## How to complete this task
Restate word for word only the lines running from the one with "You are a GUI" to the end of the data, both ends included. Omit any pictures.

[Saved entries]
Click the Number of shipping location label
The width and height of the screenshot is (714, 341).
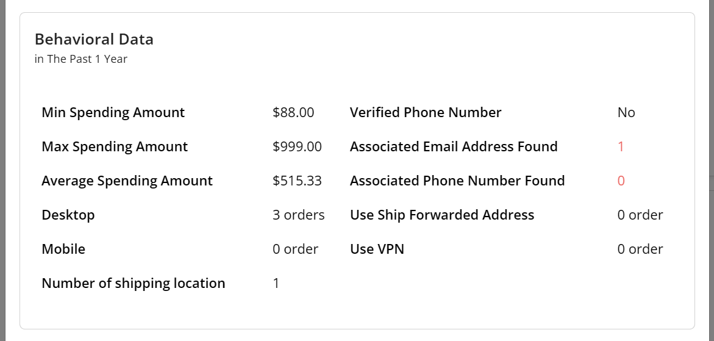tap(134, 283)
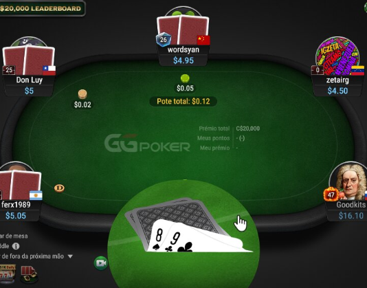Open wordsyan's player profile name

coord(184,49)
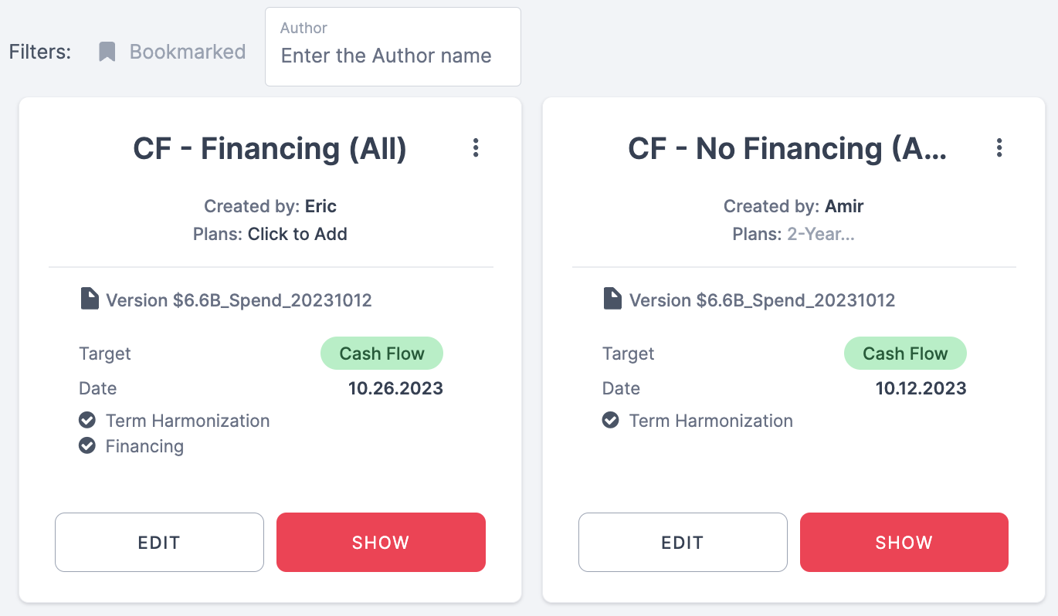Click into the Author name input field
The height and width of the screenshot is (616, 1058).
click(x=392, y=56)
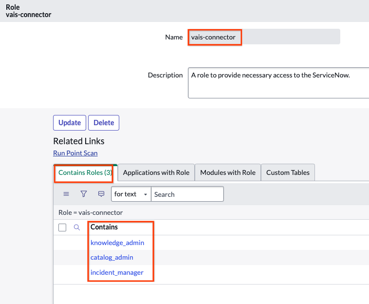
Task: Select the Modules with Role tab
Action: (227, 173)
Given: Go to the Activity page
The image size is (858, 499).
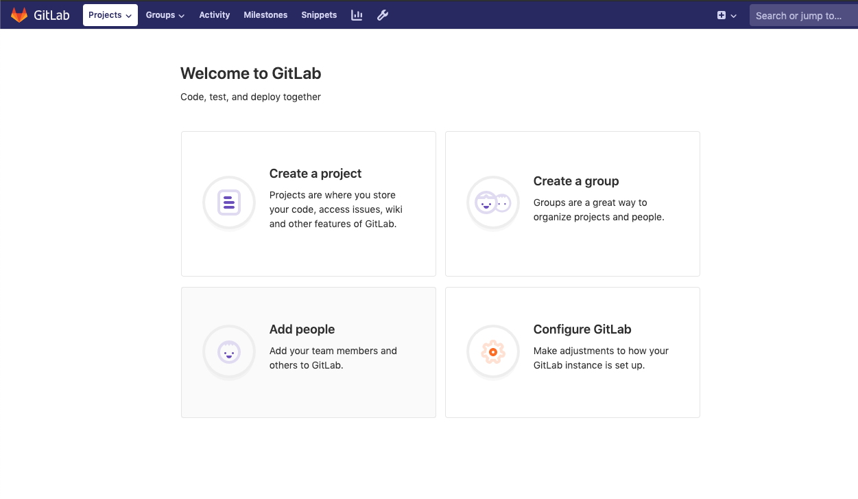Looking at the screenshot, I should [215, 15].
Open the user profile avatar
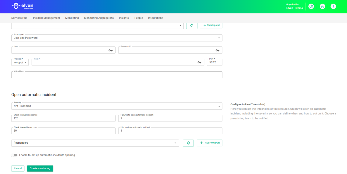Viewport: 347px width, 174px height. [x=333, y=6]
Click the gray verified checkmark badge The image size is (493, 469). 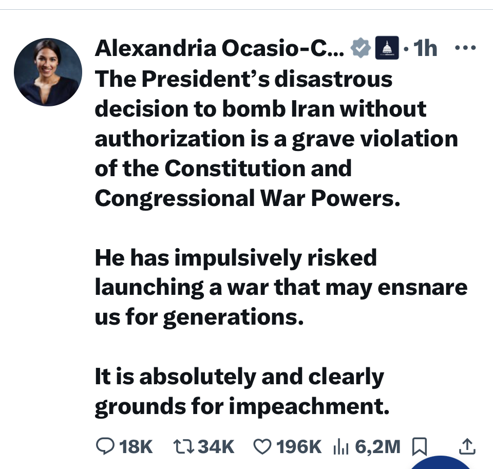tap(361, 49)
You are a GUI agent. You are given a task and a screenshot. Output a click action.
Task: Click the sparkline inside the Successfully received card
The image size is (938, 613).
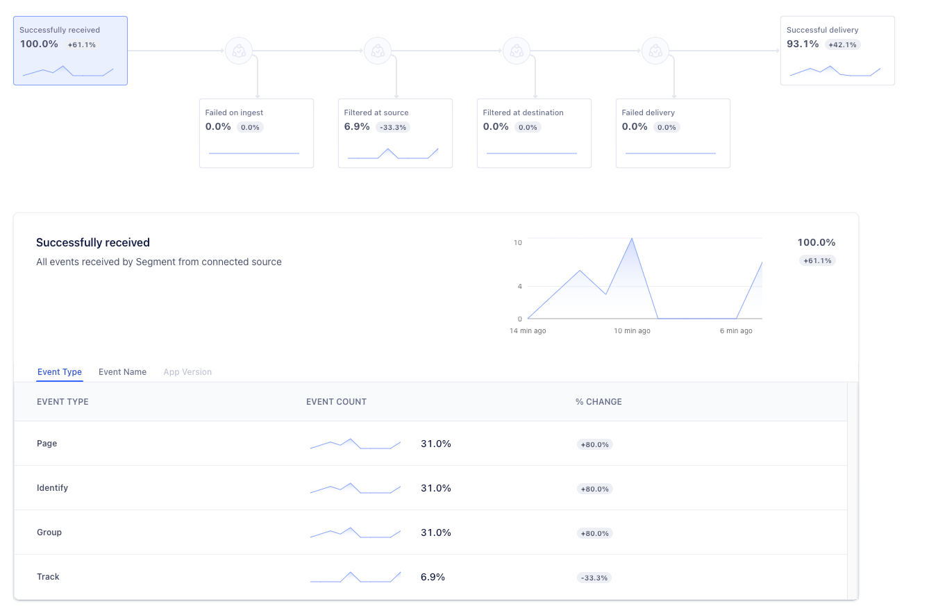(69, 71)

## Output below
You are a GUI agent. You are given a task and a screenshot. Output a click action.
Task: Click the sparkline inside the Successfully received card
The image size is (938, 613).
(69, 71)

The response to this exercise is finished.